◆ DIRECTIONS:
Copy out each of the following lines word for word, without changing anything.

Entries on locating words and elements
┌──
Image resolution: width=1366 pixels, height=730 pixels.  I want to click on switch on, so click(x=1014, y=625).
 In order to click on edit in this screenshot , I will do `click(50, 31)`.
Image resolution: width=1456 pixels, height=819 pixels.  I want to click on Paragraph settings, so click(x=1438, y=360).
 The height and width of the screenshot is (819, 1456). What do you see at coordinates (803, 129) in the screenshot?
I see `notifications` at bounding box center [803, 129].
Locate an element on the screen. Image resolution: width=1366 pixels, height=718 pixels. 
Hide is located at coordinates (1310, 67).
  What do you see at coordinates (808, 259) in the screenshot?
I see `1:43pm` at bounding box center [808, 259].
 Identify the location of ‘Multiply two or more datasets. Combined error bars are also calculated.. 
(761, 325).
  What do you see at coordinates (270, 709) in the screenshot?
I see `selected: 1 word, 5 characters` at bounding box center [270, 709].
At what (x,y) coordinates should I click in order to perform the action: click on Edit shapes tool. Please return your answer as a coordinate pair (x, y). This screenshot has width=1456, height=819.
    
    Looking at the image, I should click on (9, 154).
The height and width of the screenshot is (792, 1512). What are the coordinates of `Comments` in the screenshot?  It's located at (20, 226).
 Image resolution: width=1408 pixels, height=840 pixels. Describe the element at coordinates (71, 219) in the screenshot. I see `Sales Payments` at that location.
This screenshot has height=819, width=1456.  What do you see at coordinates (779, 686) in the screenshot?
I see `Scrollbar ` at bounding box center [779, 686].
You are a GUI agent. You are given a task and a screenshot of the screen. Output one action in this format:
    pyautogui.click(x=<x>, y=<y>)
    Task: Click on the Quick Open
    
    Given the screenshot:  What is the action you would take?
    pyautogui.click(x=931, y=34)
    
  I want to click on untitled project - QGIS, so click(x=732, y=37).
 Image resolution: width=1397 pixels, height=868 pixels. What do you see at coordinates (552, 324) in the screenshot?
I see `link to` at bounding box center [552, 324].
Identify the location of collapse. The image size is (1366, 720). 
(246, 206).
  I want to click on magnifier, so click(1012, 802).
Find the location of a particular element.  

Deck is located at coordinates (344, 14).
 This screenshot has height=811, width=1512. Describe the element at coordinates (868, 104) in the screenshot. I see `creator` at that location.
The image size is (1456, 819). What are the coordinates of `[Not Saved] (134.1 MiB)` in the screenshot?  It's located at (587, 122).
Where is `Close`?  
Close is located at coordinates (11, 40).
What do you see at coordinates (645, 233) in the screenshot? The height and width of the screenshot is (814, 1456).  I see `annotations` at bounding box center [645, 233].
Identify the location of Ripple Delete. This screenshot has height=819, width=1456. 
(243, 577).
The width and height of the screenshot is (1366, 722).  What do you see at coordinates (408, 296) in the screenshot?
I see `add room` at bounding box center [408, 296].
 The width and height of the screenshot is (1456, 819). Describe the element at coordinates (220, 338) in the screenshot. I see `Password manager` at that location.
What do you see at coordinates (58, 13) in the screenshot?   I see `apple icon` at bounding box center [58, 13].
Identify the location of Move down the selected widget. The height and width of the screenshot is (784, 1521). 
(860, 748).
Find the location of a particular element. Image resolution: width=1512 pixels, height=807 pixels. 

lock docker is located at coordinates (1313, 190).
└──
◆ RESPONSE BELOW:
Image resolution: width=1366 pixels, height=730 pixels.  I want to click on switch on, so click(x=1014, y=625).
 In order to click on edit in this screenshot , I will do `click(50, 31)`.
Image resolution: width=1456 pixels, height=819 pixels.  I want to click on Paragraph settings, so click(x=1438, y=360).
 The height and width of the screenshot is (819, 1456). What do you see at coordinates (803, 129) in the screenshot?
I see `notifications` at bounding box center [803, 129].
Locate an element on the screen. Image resolution: width=1366 pixels, height=718 pixels. 
Hide is located at coordinates (1310, 67).
  What do you see at coordinates (808, 259) in the screenshot?
I see `1:43pm` at bounding box center [808, 259].
 Identify the location of ‘Multiply two or more datasets. Combined error bars are also calculated.. 
(761, 325).
  What do you see at coordinates (270, 709) in the screenshot?
I see `selected: 1 word, 5 characters` at bounding box center [270, 709].
At what (x,y) coordinates should I click in order to perform the action: click on Edit shapes tool. Please return your answer as a coordinate pair (x, y). This screenshot has width=1456, height=819.
    
    Looking at the image, I should click on (9, 154).
The height and width of the screenshot is (792, 1512). What are the coordinates of `Comments` in the screenshot?  It's located at (20, 226).
 Image resolution: width=1408 pixels, height=840 pixels. Describe the element at coordinates (71, 219) in the screenshot. I see `Sales Payments` at that location.
This screenshot has height=819, width=1456.  What do you see at coordinates (779, 686) in the screenshot?
I see `Scrollbar ` at bounding box center [779, 686].
You are a GUI agent. You are given a task and a screenshot of the screen. Output one action in this format:
    pyautogui.click(x=<x>, y=<y>)
    Task: Click on the Quick Open
    
    Given the screenshot:  What is the action you would take?
    pyautogui.click(x=931, y=34)
    
  I want to click on untitled project - QGIS, so click(x=732, y=37).
 Image resolution: width=1397 pixels, height=868 pixels. What do you see at coordinates (552, 324) in the screenshot?
I see `link to` at bounding box center [552, 324].
Identify the location of collapse. The image size is (1366, 720). 
(246, 206).
  I want to click on magnifier, so click(1012, 802).
Find the location of a particular element.  

Deck is located at coordinates (344, 14).
 This screenshot has height=811, width=1512. Describe the element at coordinates (868, 104) in the screenshot. I see `creator` at that location.
The image size is (1456, 819). What are the coordinates of `[Not Saved] (134.1 MiB)` in the screenshot?  It's located at (587, 122).
Where is `Close`?  
Close is located at coordinates (11, 40).
What do you see at coordinates (645, 233) in the screenshot? The height and width of the screenshot is (814, 1456).  I see `annotations` at bounding box center [645, 233].
Identify the location of Ripple Delete. This screenshot has height=819, width=1456. 
(243, 577).
The width and height of the screenshot is (1366, 722).  What do you see at coordinates (408, 296) in the screenshot?
I see `add room` at bounding box center [408, 296].
 The width and height of the screenshot is (1456, 819). Describe the element at coordinates (220, 338) in the screenshot. I see `Password manager` at that location.
What do you see at coordinates (58, 13) in the screenshot?   I see `apple icon` at bounding box center [58, 13].
Identify the location of Move down the selected widget. The height and width of the screenshot is (784, 1521). 
(860, 748).
Find the location of a particular element. Image resolution: width=1512 pixels, height=807 pixels. 

lock docker is located at coordinates (1313, 190).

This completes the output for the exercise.